● **原文摘录**:
代码随想录算法训练营day59| 47.参加科学大会 94.城市间货物运输

学习资料：https://www.programmercarl.com/kamacoder/0047.参会dijkstra堆.html#思路

dijkstra 堆优化
节点少：用邻接矩阵
边少：用邻接表

Bellman_ford算法
边的权值有负数；对所有边进行松弛n-1次的操作
松弛(A---value--->B)
if minDist[B]>minDist[A]+value:
minDist[B] = minDist[A]+value

学习记录：
47.参加科学大会（如果边少，可以考虑堆优化）

点击查看代码

# dijkstra算法-最小堆；适用于稀疏图，边少，从边出发；邻接表
import heapq

class Edge:
    def __init__(self, to, val):
        """用于定义邻接表，键值对，键是起始节点，值是（指向的节点，边的权值）"""
        self.to = to   # 指向的节点
        self.val = val  # 边的权值

def dijkstra(n, m, edges, start, end):
    grid = [[] for _ in range(n+1)]  # 邻接表
    for p1,p2,val in edges:
        grid[p1].append(Edge(p2, val))
    minDist = [float('inf')] * (n+1)
    visited = [False]*(n+1)
    
    pq = []
    heapq.heappush(pq, (0, start))
    minDist[start] = 0
    
    while pq:
        cur_dist, cur_node = heapq.heappop(pq)
        if visited[cur_node]:
            continue
        visited[cur_node] = True
        
        for edge in grid[cur_node]:
            if not visited[edge.to] and cur_dist+edge.val < minDist[edge.to]:
                minDist[edge.to] = cur_dist+edge.val
                heapq.heappush(pq, (minDist[edge.to], edge.to))
    return -1 if minDist[end]==float('inf') else minDist[end]

# 输入值
n, m = map(int, input().split())
edges = []
for i in range(m):
    edges.append(list(map(int, input().split())))
    start = 1
    end = n
# 输出结果
result = dijkstra(n, m, edges, start, end)
print(result)




# # dijkstra算法，类似于prim
# # 统计每个节点到源点的最小距离（minDist），和是否被访问过(visited)
# # 找到距离源点最近的未访问过的节点，选中它；将它标记为访问过；更新minDist

# def dijkstra(n, m, start, end):
#     # 初始化邻接矩阵，每个节点到源点的距离都设置为无穷大，因为后面要保存最短距离
#     grid = [[float('inf')]*(n+1) for _ in range(n+1)]
#     for p1, p2, val in edges:
#         grid[p1][p2] = val
    
#     # 初始化距离数组，都为无穷大
#     minDist = [float('inf')]*(n+1)

● **给定数据**:
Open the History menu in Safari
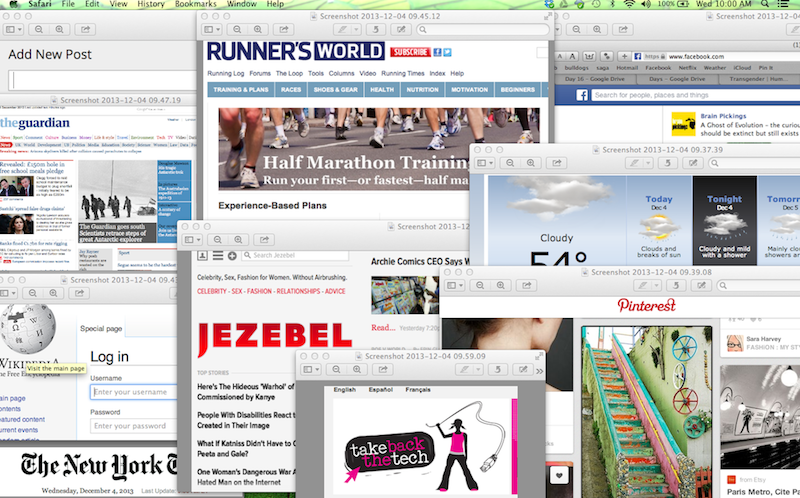Viewport: 800px width, 498px height. [150, 5]
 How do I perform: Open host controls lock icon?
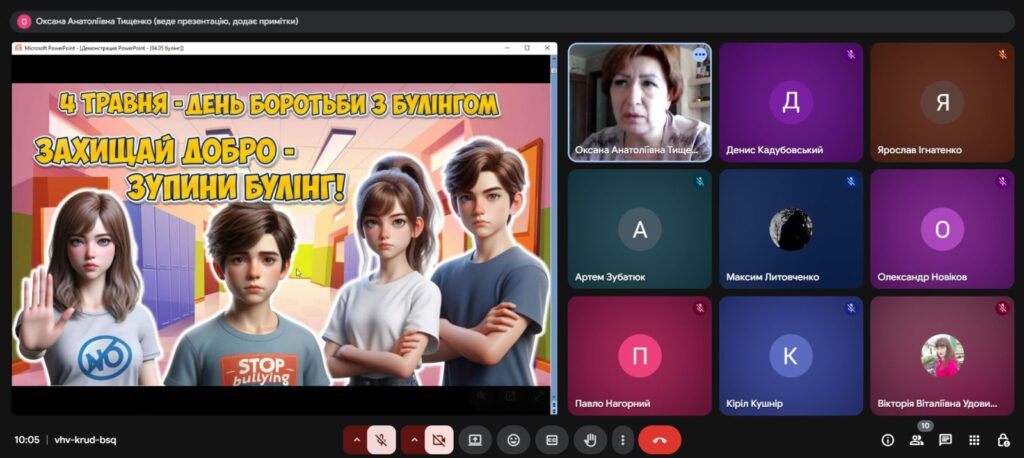[1004, 440]
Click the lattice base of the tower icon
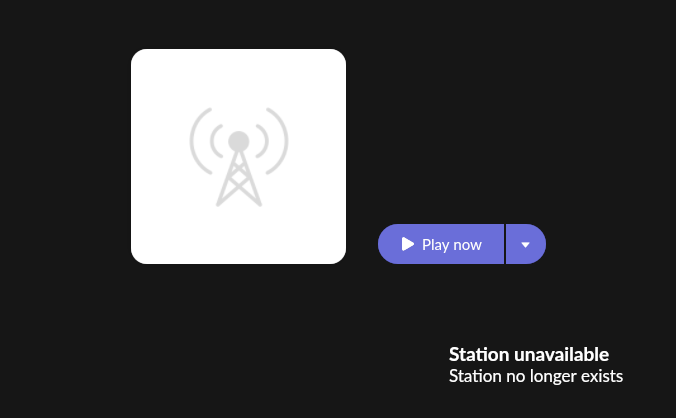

● **待办任务**:
**a)** 把全部记录逐行重写一遍，请求也照样保留，答案中的每个数值（视口尺寸和坐标）都加上148。答案里不要写入图片。
**b)** 从算法学习笔记停下的地方接着往下续写。
算法学习笔记和记录是两份互相独立的材料。

● **输出结果**:
**a)**
Open the History menu in Safari
Viewport: 948px width, 646px height. [298, 153]
 How do I perform: Open host controls lock icon?
[1152, 588]
Click the lattice base of the tower icon

**b)**
#     minDist[start]=0  # 自己到自己的距离为0
#     # 访问数组，初始为未访问
#     visited = [False]*(n+1)
    
#     # 遍历所有节点
#     for _ in range(1, n+1):
#         minVal = float('inf')
#         cur = -1
        
#         # 选择距离源点最近且未访问过的节点
#         for v in range(1, n+1):
#             if not visited[v] and minDist[v]<minVal:
#                 minVal = minDist[v]
#                 cur = v
#         # 若节点都访问过，则提前结束
#         if cur == -1:
#             break
#         # 标记该节点为被访问
#         visited[cur] = True
        
#         # 更新剩余未访问节点到源点的距离 ？？？？？ 真没看懂啊！！！！！
#         for v in range(1, n+1):
#             if not visited[v] and grid[cur][v] != float('inf') and minDist[cur]+grid[cur][v]<minDist[v]:
#                 minDist[v] = minDist[cur]+grid[cur][v]
#     return -1 if minDist[end]==float('inf') else minDist[end]
    
# # 输入值
# n, m = map(int, input().split())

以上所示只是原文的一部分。